WHAT IS NEEDED ->
A word-for-word repetition of the records beneath this task is the expected answer.

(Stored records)
Content starts
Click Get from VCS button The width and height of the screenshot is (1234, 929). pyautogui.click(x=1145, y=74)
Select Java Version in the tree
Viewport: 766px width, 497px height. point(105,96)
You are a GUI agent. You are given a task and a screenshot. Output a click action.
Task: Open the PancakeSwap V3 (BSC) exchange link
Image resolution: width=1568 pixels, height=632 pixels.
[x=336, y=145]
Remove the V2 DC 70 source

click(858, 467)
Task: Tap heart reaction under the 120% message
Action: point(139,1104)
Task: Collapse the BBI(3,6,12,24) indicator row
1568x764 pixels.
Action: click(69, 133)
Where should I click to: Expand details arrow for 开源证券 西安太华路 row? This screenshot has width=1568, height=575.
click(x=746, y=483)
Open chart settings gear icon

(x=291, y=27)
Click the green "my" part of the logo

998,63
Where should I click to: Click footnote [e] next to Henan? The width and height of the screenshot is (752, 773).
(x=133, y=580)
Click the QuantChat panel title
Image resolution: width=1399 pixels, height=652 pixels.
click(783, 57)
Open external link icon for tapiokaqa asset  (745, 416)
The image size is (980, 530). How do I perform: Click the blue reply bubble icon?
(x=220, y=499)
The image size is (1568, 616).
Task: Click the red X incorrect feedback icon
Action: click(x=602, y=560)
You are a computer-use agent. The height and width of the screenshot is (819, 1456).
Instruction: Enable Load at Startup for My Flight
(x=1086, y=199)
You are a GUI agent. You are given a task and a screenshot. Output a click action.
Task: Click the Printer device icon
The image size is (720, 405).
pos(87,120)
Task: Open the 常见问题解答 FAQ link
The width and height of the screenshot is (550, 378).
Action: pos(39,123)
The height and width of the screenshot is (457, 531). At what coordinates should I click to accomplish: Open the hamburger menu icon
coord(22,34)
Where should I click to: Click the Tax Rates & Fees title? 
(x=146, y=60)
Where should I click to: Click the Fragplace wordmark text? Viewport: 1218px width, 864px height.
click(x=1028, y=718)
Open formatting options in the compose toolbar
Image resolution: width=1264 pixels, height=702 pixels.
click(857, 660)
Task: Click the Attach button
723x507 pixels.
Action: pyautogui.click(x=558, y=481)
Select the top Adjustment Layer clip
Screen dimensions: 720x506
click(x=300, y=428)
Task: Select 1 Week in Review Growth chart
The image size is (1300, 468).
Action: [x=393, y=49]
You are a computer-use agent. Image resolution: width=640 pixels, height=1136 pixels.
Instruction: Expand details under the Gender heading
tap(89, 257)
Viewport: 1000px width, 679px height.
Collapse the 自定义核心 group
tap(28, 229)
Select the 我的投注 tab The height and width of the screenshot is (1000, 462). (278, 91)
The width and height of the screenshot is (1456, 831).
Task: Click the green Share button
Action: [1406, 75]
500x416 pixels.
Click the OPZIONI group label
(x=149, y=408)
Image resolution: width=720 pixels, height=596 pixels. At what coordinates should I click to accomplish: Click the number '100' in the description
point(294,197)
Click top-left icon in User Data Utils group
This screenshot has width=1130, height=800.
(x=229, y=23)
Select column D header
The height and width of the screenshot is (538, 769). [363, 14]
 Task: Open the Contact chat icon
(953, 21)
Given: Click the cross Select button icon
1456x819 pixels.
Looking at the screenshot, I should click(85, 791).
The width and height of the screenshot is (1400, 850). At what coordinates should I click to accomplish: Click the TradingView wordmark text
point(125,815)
Content ends
FINISHED TASK ->
Click Get from VCS button The width and height of the screenshot is (1234, 929). pyautogui.click(x=1145, y=74)
Select Java Version in the tree
Viewport: 766px width, 497px height. point(105,96)
You are a GUI agent. You are given a task and a screenshot. Output a click action.
Task: Open the PancakeSwap V3 (BSC) exchange link
Image resolution: width=1568 pixels, height=632 pixels.
[x=336, y=145]
Remove the V2 DC 70 source

click(858, 467)
Task: Tap heart reaction under the 120% message
Action: point(139,1104)
Task: Collapse the BBI(3,6,12,24) indicator row
1568x764 pixels.
Action: click(69, 133)
Where should I click to: Expand details arrow for 开源证券 西安太华路 row? This screenshot has width=1568, height=575.
click(x=746, y=483)
Open chart settings gear icon

(x=291, y=27)
Click the green "my" part of the logo

998,63
Where should I click to: Click footnote [e] next to Henan? The width and height of the screenshot is (752, 773).
(x=133, y=580)
Click the QuantChat panel title
Image resolution: width=1399 pixels, height=652 pixels.
click(783, 57)
Open external link icon for tapiokaqa asset  (745, 416)
The image size is (980, 530). How do I perform: Click the blue reply bubble icon?
(x=220, y=499)
The image size is (1568, 616).
Task: Click the red X incorrect feedback icon
Action: click(x=602, y=560)
You are a computer-use agent. The height and width of the screenshot is (819, 1456).
Instruction: Enable Load at Startup for My Flight
(x=1086, y=199)
You are a GUI agent. You are given a task and a screenshot. Output a click action.
Task: Click the Printer device icon
The image size is (720, 405).
pos(87,120)
Task: Open the 常见问题解答 FAQ link
The width and height of the screenshot is (550, 378).
Action: pos(39,123)
The height and width of the screenshot is (457, 531). At what coordinates should I click to accomplish: Open the hamburger menu icon
coord(22,34)
Where should I click to: Click the Tax Rates & Fees title? 
(x=146, y=60)
Where should I click to: Click the Fragplace wordmark text? Viewport: 1218px width, 864px height.
click(x=1028, y=718)
Open formatting options in the compose toolbar
Image resolution: width=1264 pixels, height=702 pixels.
click(857, 660)
Task: Click the Attach button
723x507 pixels.
Action: pyautogui.click(x=558, y=481)
Select the top Adjustment Layer clip
Screen dimensions: 720x506
click(x=300, y=428)
Task: Select 1 Week in Review Growth chart
The image size is (1300, 468).
Action: [x=393, y=49]
You are a computer-use agent. Image resolution: width=640 pixels, height=1136 pixels.
Instruction: Expand details under the Gender heading
tap(89, 257)
Viewport: 1000px width, 679px height.
Collapse the 自定义核心 group
tap(28, 229)
Select the 我的投注 tab The height and width of the screenshot is (1000, 462). (278, 91)
The width and height of the screenshot is (1456, 831).
Task: Click the green Share button
Action: [1406, 75]
500x416 pixels.
Click the OPZIONI group label
(x=149, y=408)
Image resolution: width=720 pixels, height=596 pixels. At what coordinates should I click to accomplish: Click the number '100' in the description
point(294,197)
Click top-left icon in User Data Utils group
This screenshot has width=1130, height=800.
(x=229, y=23)
Select column D header
The height and width of the screenshot is (538, 769). [363, 14]
 Task: Open the Contact chat icon
(953, 21)
Given: Click the cross Select button icon
1456x819 pixels.
Looking at the screenshot, I should click(85, 791).
The width and height of the screenshot is (1400, 850). At what coordinates should I click to accomplish: Click the TradingView wordmark text
point(125,815)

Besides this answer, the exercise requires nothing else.